• **Required work**
Exactly as they appear, write the lines from the one containing "This screenshot has height=517, width=1024." to the final line of the entries, leaving pictures out.

Available data START

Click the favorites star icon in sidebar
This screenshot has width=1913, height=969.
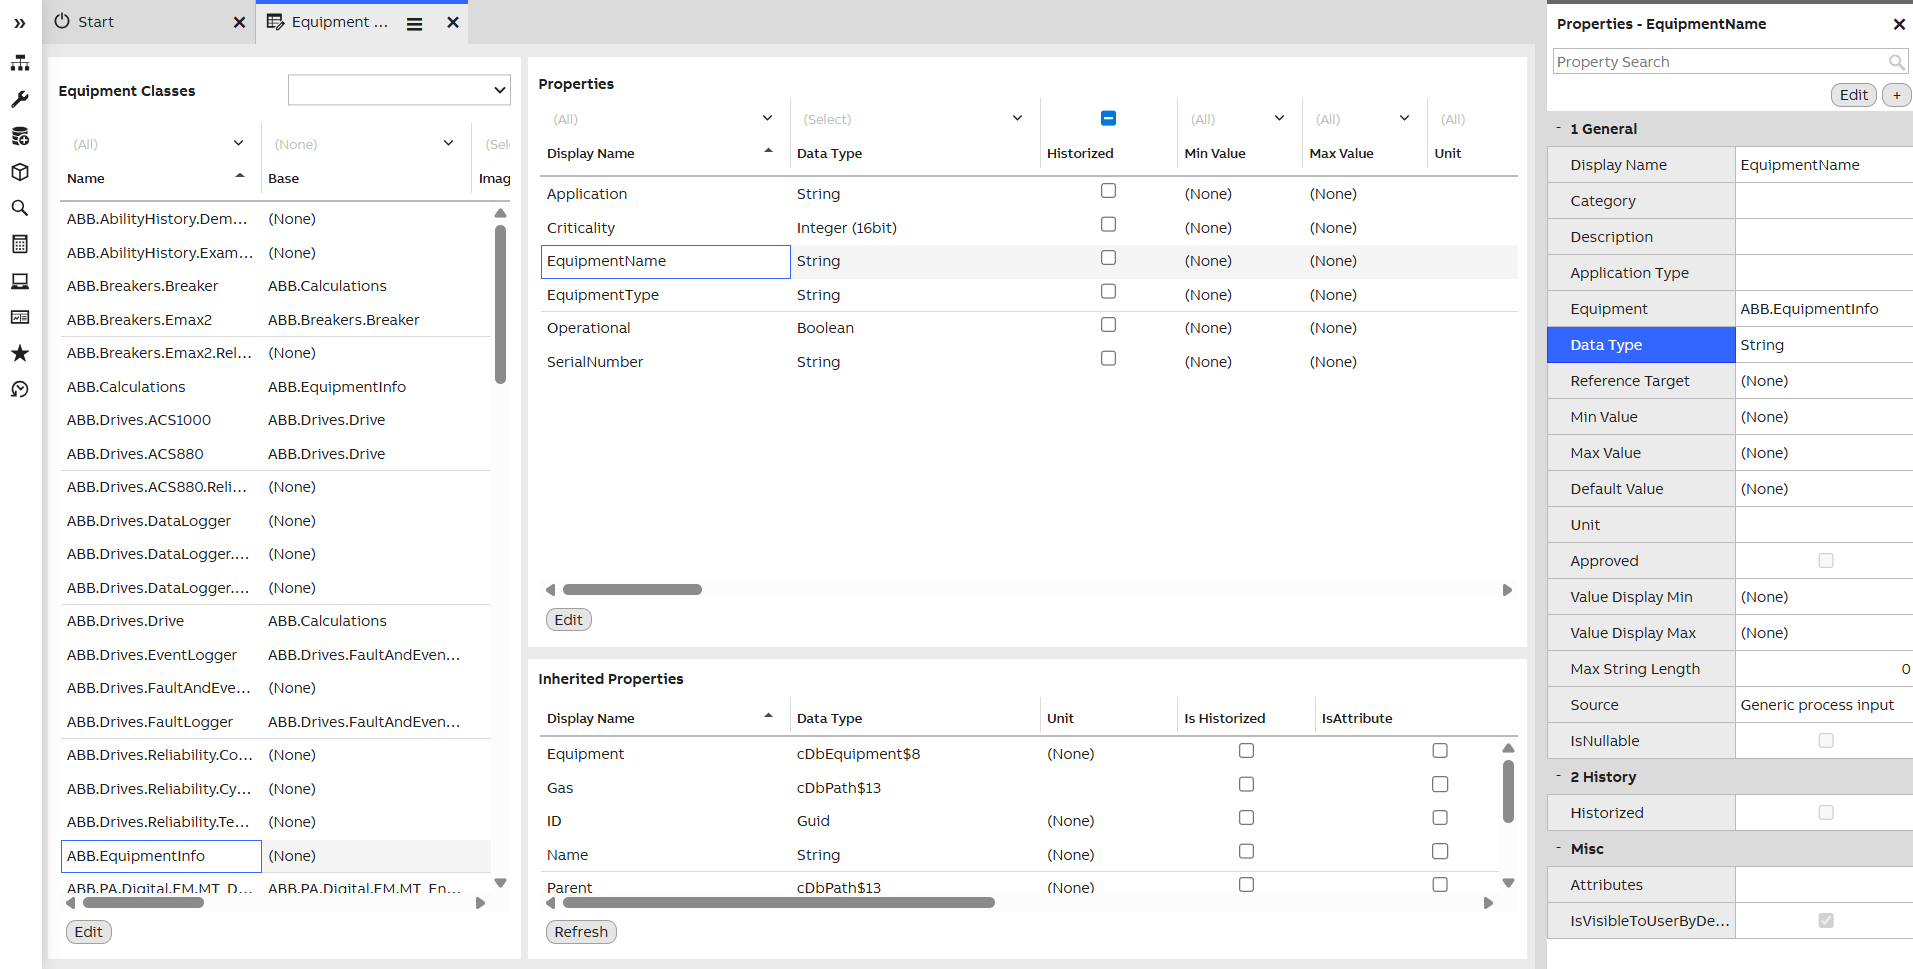tap(20, 353)
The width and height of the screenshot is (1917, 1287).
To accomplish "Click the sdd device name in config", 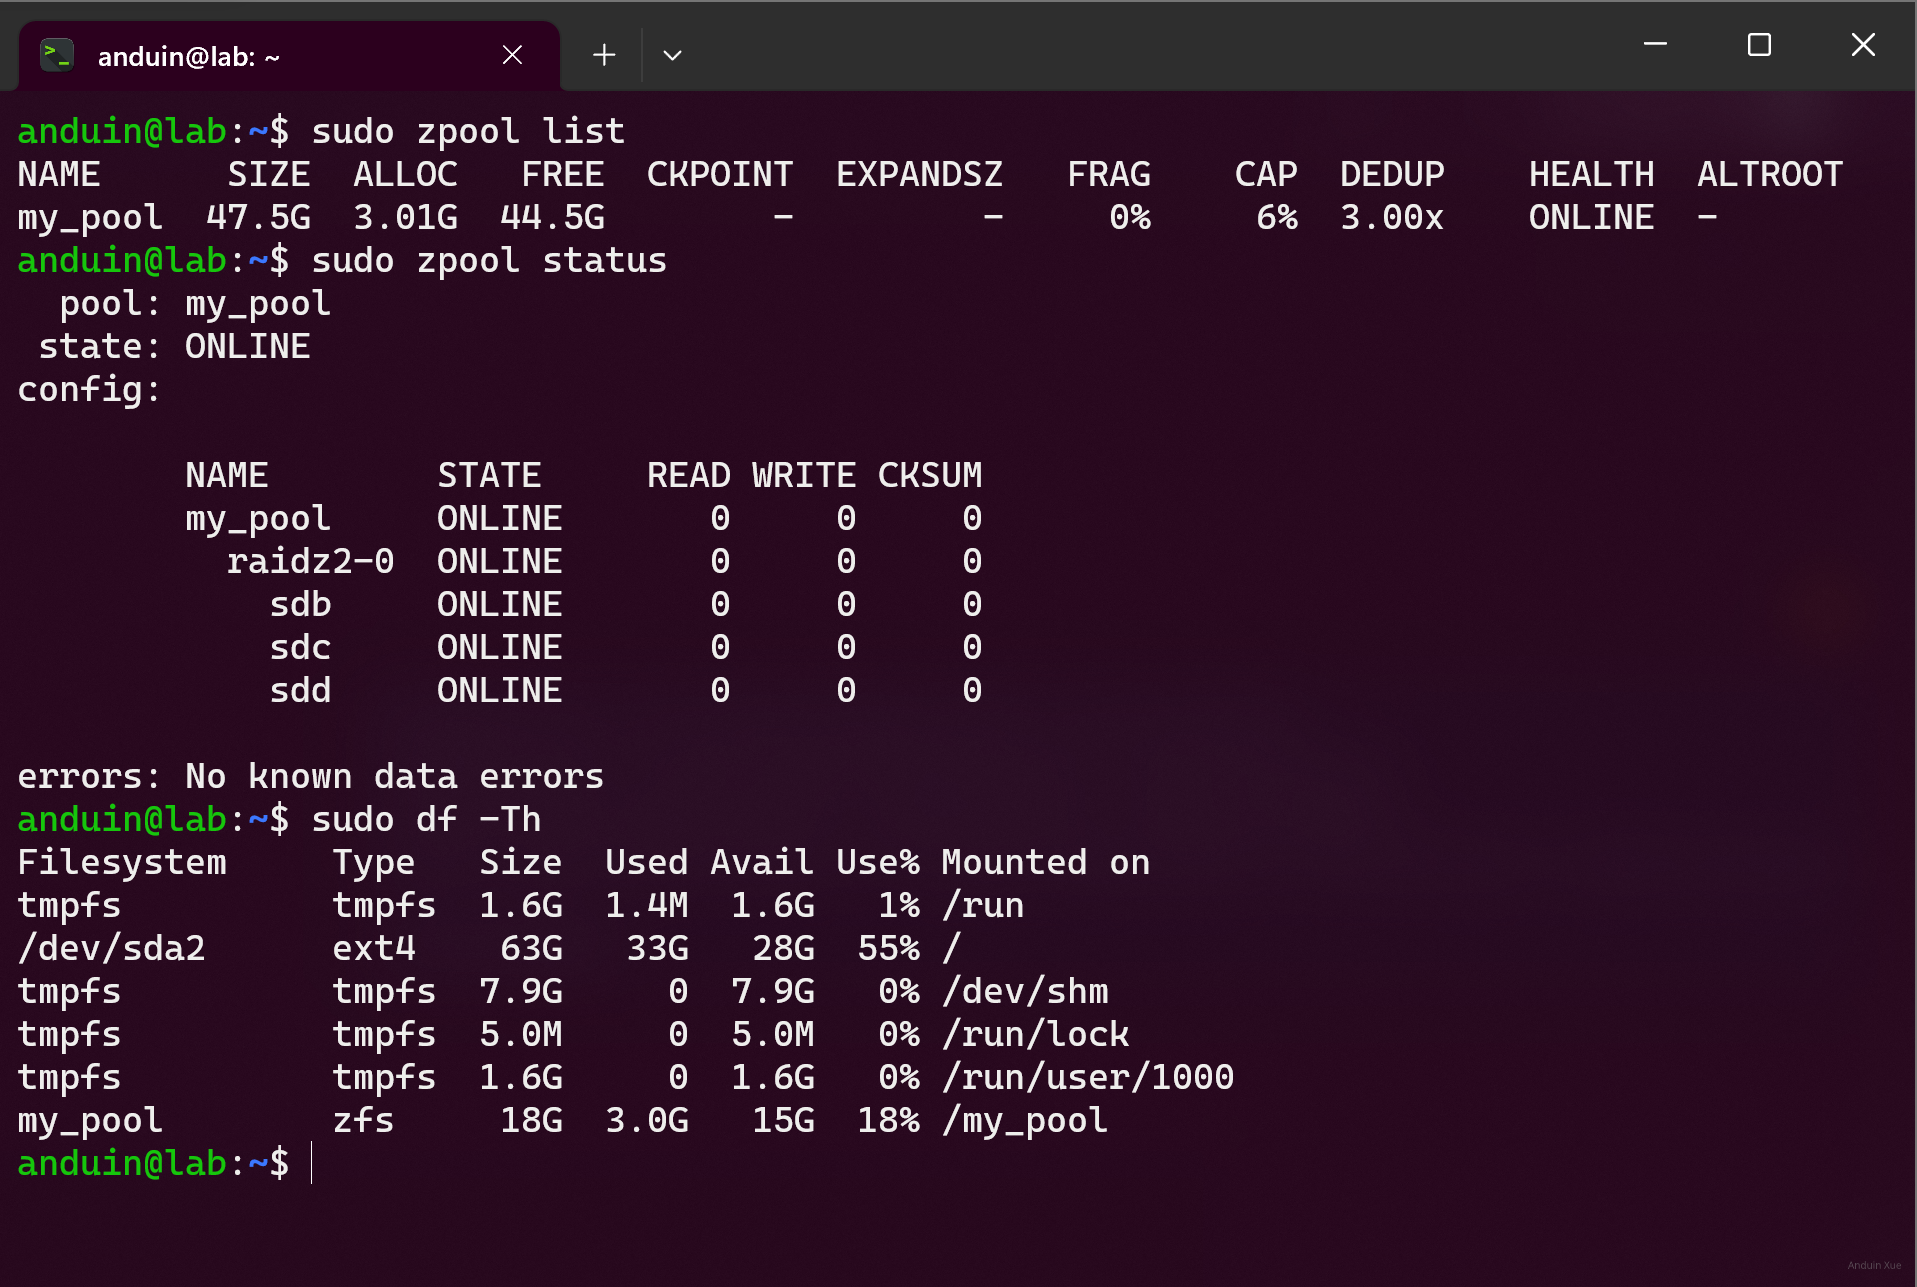I will (300, 690).
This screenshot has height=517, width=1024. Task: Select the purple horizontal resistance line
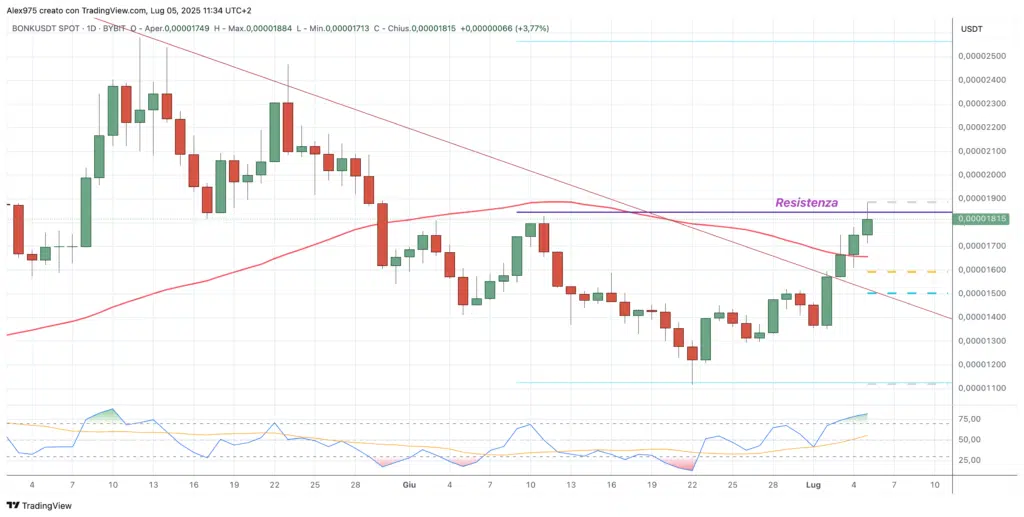(700, 212)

Available data END

• **Solution below**
This screenshot has height=517, width=1024. Task: Select the purple horizontal resistance line
(700, 212)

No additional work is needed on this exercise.